In this context, the Serbian Orthodox Church is doing well, but it’s also still work in progress. Under communism, a substantial number of Serbian bishops were appointed by the Soviet regime, for purposes of control and information gathering. That culture wasn’t cleansed overnight, nor has the communist legacy been entirely expunged from the Church. 

“You’ll see what I mean when you visit our family chapel in a moment,” the Crown Prince tells me. Sure enough, a fresco of the Christ in its dome has a bullet hole through the forehead, not so much crucified as assassinated. Prince Alexander will not restore it, so its serves as a constant reminder of what can be. His guiding principle is that “only dictators alter history.”  

Elsewhere, our guide points to desecrated icons and the ghostly shadows of Soviet insignia on marble pillars. Alexander is an unassuming and modest man, referring to the 18 Serbian parties he convened at a conference in 2000 as “the democracy by email”.  

When we’re joined by his wife, Crown Princess Katherine, she corrects this, proudly stating that her husband returned democracy to the region. There is probably some truth in both their versions of events. The consequence of that could be a restoration of a constitutional parliamentary monarchy in Serbia – we’ll see, or perhaps our successors will. 

From the Palace, we visit St Sava, called a temple but really the Serbian Orthodox cathedral consecrated to the memory of the founder of the national Church. This, again, is work in progress. Started in 1935 and only now approaching completion, it’s a paradigm of the troubled contemporary history of Serbia. Communists have razed it and Nazis have parked their trucks and tanks in it. 

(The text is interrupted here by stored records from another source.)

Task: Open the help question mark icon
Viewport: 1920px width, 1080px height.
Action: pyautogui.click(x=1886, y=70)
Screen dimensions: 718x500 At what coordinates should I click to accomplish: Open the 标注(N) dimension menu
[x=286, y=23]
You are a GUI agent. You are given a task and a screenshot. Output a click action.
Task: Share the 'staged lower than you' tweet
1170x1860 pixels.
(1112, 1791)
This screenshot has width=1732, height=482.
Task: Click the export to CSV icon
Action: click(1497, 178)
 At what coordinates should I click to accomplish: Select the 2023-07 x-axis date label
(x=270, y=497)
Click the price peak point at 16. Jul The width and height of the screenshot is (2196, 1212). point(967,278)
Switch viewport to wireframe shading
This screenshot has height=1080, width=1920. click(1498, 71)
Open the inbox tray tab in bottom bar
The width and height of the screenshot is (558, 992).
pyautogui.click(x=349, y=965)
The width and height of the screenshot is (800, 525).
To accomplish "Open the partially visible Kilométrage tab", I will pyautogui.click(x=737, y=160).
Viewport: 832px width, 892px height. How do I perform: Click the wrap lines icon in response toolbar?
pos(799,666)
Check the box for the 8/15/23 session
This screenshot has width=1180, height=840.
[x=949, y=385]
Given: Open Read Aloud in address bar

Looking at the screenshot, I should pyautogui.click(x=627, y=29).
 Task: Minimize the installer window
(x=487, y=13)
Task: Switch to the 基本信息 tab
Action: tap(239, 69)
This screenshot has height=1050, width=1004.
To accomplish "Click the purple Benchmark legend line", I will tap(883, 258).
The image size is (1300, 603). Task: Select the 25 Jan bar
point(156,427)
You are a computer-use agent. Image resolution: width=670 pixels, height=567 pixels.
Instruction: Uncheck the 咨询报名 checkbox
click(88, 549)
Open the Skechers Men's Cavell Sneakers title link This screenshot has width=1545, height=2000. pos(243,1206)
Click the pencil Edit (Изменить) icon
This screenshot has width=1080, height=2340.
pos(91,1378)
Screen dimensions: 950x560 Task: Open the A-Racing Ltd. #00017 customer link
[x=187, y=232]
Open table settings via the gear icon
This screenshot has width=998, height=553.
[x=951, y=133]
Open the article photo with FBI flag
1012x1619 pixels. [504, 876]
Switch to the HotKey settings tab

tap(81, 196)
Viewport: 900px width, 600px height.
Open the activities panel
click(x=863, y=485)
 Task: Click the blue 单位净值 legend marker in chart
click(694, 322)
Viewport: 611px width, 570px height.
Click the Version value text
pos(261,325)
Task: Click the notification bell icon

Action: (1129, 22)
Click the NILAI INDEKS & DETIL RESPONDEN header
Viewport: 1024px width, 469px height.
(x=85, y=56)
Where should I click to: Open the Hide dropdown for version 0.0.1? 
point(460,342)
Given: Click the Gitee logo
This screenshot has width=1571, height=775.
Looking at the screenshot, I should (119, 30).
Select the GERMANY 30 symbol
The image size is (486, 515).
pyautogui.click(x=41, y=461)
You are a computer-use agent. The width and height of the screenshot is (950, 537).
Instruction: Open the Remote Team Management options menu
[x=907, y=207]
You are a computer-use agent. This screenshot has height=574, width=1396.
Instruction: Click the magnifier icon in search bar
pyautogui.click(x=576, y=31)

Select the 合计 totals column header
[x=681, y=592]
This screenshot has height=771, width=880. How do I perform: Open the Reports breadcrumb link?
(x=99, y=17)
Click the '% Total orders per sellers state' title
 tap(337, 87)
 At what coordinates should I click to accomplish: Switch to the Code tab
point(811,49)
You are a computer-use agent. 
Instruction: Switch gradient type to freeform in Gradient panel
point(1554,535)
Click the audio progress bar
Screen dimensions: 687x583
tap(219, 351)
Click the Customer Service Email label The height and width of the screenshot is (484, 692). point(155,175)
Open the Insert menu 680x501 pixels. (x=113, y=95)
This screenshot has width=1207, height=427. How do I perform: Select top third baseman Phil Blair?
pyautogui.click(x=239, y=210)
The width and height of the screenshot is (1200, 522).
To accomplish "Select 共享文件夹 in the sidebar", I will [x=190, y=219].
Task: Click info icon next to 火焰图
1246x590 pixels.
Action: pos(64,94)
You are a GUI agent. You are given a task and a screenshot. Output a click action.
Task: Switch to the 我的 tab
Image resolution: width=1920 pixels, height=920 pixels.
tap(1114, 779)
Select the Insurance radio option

It is unashamedly modern, though it honours ancient Byzantine mural and fresco methodologies. Its biblical stories in gold leaf use the traditional crafts, linking Belgrade to its ancient past, whatever despots may have done to interrupt its devotional history. We’re linked to the palace we’ve just left by enormous doors, inscribed with multi-lingual prayers of welcome, donated by the royal family. 

Perhaps the allegory it offers is best illustrated by the image of Christ – no bullet hole now – in the dome, which was built and raised, centimetre by centimetre, from the ground. All 4,000 tonnes of it. The metaphor of rising from the ashes of war writes itself. 

And that’s the takeaway from Belgrade. Serbia – and the wider Balkans – suffered a 20th-century of unfathomable bleakness. Its people have endured and their spirit isn’t broken, a moral exemplar for western Europe. Belgrade resonates to its folk music and young laughter over broken bread and wine outpoured (gosh, do they eat and drink – for who knows what tomorrow holds?). 

The phoenix, which naturally shares Greek roots with Serbian royalty, would be the go-to cliché for the cyclical regeneration of Belgrade. But as this city approaches Easter, there is of course something else more fundamental going on. 

Belgrade has faith in itself, as well as the God who has delivered it. It’s a resurrection story really.